REQUIRED ACTION:
Skipping all images, output the listing word for word.

TASK INPUTS:
----

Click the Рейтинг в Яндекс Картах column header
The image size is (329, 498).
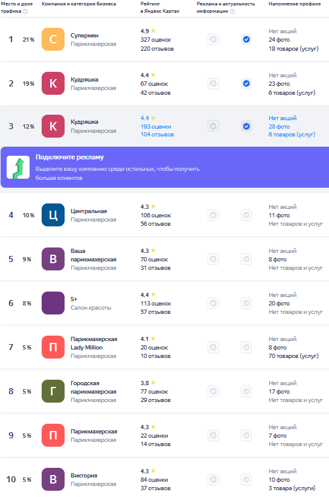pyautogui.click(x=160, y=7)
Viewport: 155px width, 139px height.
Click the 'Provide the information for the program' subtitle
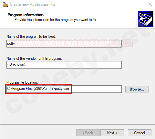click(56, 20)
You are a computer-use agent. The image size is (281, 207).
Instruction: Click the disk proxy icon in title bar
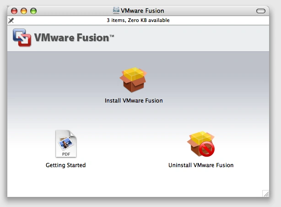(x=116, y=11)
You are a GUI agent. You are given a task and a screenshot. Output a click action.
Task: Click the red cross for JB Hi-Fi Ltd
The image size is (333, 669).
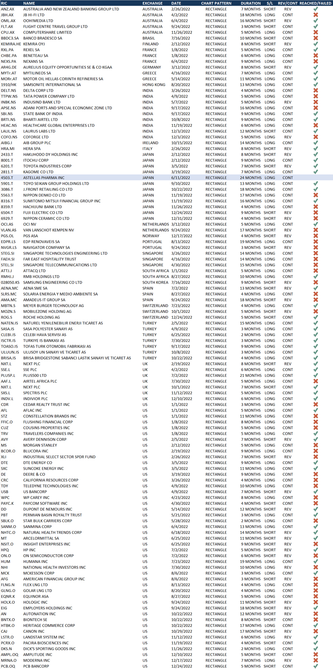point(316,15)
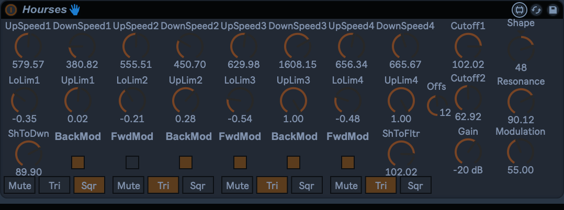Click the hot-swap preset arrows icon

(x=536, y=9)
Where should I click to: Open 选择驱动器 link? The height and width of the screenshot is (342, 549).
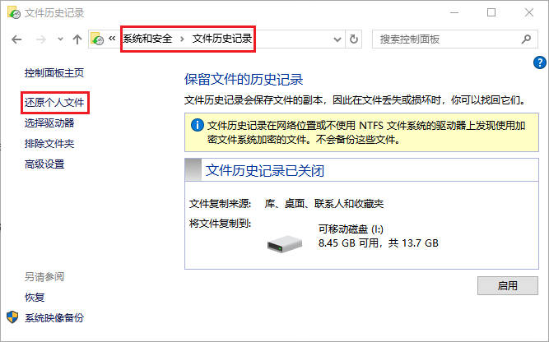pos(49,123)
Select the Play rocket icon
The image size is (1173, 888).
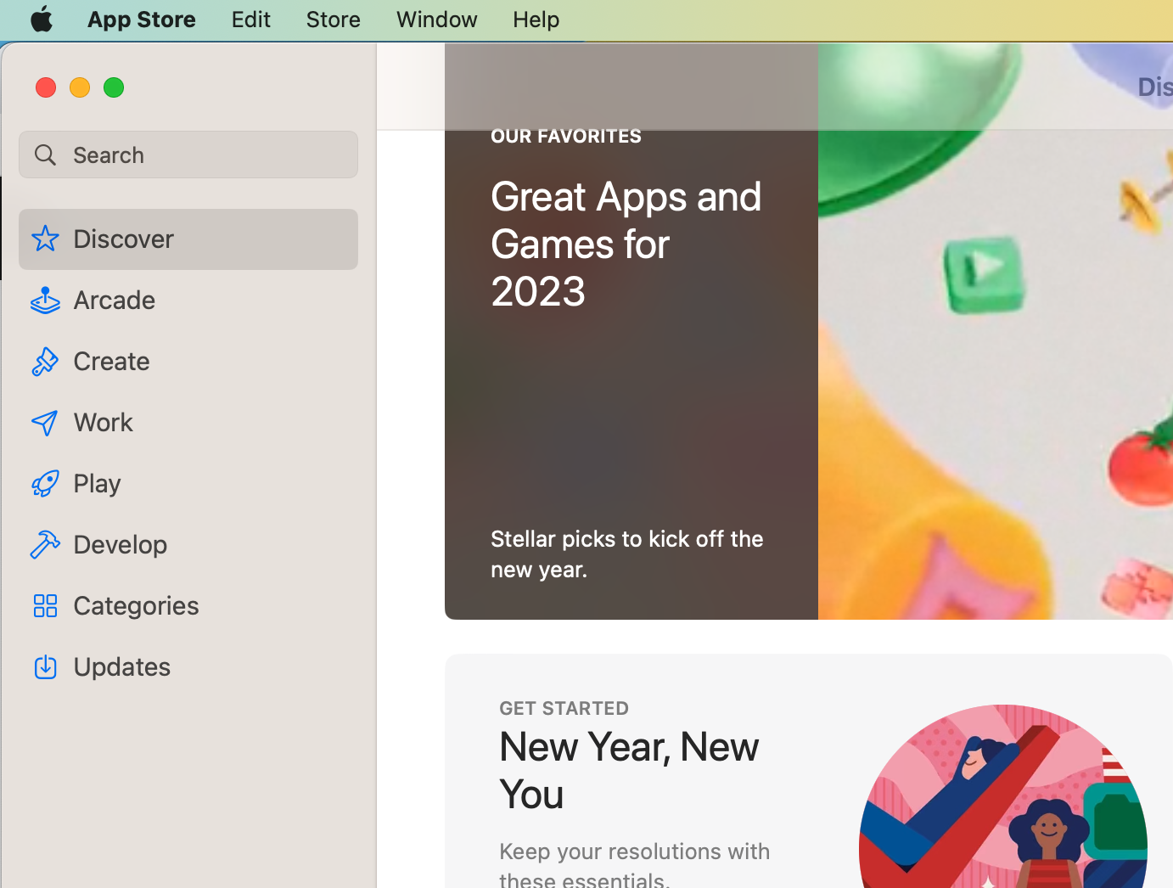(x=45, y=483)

----

ANSWER:
Click the Рейтинг в Яндекс Картах column header
The image size is (329, 498).
pyautogui.click(x=160, y=7)
Viewport: 155px width, 139px height.
Click the 'Provide the information for the program' subtitle
click(56, 20)
You are a computer-use agent. The image size is (281, 207).
Instruction: Click the disk proxy icon in title bar
(x=116, y=11)
You are a GUI agent. You are given a task and a screenshot. Output a click action.
Task: Click the red cross for JB Hi-Fi Ltd
The image size is (333, 669).
point(316,15)
Click the hot-swap preset arrows icon

(x=536, y=9)
Where should I click to: Open 选择驱动器 link? The height and width of the screenshot is (342, 549).
pos(49,123)
Select the Play rocket icon
The image size is (1173, 888).
(x=45, y=483)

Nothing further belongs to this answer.